A Exposição do Mundo Português era o padrão, o documentário, a síntese pela imagem d(a nossa) história. No discurso inaugural, o Comissário acentuava que não era só a primeira vez que se realizava uma Exposição de História, como também era a a primeira vez, no Mundo, que se exp(unha), em imagens e símbolos, uma Civilização. A linguagem era apropriada à época e ao regime que então se vivia. O resultado, porém, era algo esquizofrénico. O discurso podia ser tonitruante e passadista, mas o que se podia admirar na esplanada dos Jerónimos era também a fina-flor dum certo modernismo em Portugal – a arquitectura de Carlos Ramos e Cristino da Silva, a pintura e design decorativo de Almada Negreiros, Milly Possoz, Fred Kradolfer e Carlos Botelho, a escultura de Canto da Maia e Hein Semke, etc. A memória que resta disto tudo é a Fonte Luminosa e os Cavalos Marinhos da Praça do Império, mais a reconstrução sólida do Monumento das Descobertas, de Cotinelli Telmo e Leopoldo de Almeida (os originais eram de estafe, estuque e papelão).”

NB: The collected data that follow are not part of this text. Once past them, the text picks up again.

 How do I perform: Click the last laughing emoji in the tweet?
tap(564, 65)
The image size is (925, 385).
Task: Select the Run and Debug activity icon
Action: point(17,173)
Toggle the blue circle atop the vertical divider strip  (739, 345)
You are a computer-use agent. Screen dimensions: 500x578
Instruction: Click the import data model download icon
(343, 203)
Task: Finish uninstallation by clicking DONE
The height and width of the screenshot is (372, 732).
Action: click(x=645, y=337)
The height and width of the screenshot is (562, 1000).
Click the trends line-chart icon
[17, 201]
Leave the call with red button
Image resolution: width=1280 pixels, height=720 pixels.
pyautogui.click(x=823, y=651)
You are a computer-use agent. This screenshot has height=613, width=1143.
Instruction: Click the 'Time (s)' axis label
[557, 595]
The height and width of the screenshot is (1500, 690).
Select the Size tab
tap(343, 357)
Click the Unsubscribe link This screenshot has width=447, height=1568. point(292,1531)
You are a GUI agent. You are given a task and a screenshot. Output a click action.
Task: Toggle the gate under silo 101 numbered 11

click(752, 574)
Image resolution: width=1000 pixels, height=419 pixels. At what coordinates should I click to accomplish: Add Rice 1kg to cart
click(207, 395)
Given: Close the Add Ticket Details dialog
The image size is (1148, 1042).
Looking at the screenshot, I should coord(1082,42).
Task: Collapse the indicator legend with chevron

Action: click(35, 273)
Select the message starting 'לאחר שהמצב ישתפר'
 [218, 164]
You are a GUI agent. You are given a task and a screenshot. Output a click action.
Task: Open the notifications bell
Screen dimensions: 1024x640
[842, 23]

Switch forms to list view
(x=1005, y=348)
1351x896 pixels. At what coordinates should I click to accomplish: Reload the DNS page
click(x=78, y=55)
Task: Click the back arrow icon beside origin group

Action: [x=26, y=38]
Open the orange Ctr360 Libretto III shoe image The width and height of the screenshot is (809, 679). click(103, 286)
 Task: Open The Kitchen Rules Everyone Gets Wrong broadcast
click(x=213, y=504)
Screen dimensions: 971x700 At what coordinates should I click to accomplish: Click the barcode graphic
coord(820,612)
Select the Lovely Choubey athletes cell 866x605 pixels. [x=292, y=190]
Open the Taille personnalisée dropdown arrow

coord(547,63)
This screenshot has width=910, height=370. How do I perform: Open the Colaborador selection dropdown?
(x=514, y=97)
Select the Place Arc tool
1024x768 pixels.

“A Exposição do Mundo Português era um gigantesco álbum de imagens, um livro colorido de glórias, de figuras, de datas e de costumes destinado, como todas as fotografias, a desbotar com o tempo. Quase sessenta anos passaram. Os que a viram, já cá não estão, ou mal se lembram. Para outros, o excesso de retórica nacionalista mais as conotações fascizantes do evento eram recordações para esquecer ou, quando muito, para conservar num limbo de vergonha. Há, em Portugal, a tendência para apagar uma parte da história, enquanto se aviva outra parte. O sabor do ‘politicamente correcto’ não é de hoje. Mas a verdade é que não é possível des-conhecer aquilo que se conhece.”

"O SPN publica em 1934 um álbum fotográfico, Portugal 1934, uma mostra das obras e realizações do Estado Novo. António Ferro inaugurava assim a utilizição da fotografia como instrumento privilegiado de propaganda do regime e chama para a elaboração do seu álbum alguns dos fotógrafos portugueses mais importantes da época: Alvão, J. Martins, O. Bobone, J. Benoliel, H. Novais e Mário Novais, entre outros.
Em 1938, Salazar denomina-o de 1940 (Álbum panorâmico da obra do Estado Novo).
Finalmente, previsto no plano de publicações de 1938 para as Comemorações, como um Catálogo Monumental, ilustrado, da Exposição do Mundo Português, mas só editado em 1956, O Mundo Português. Imagens de uma Exposição Histórica. 1940."

Textos do catálogo de exposição, Mário Novais. Exposição do Mundo Português (1940), Fundação Caloust Gulbenkian, Arquivo de Arte do Serviço de Belas Artes 1998.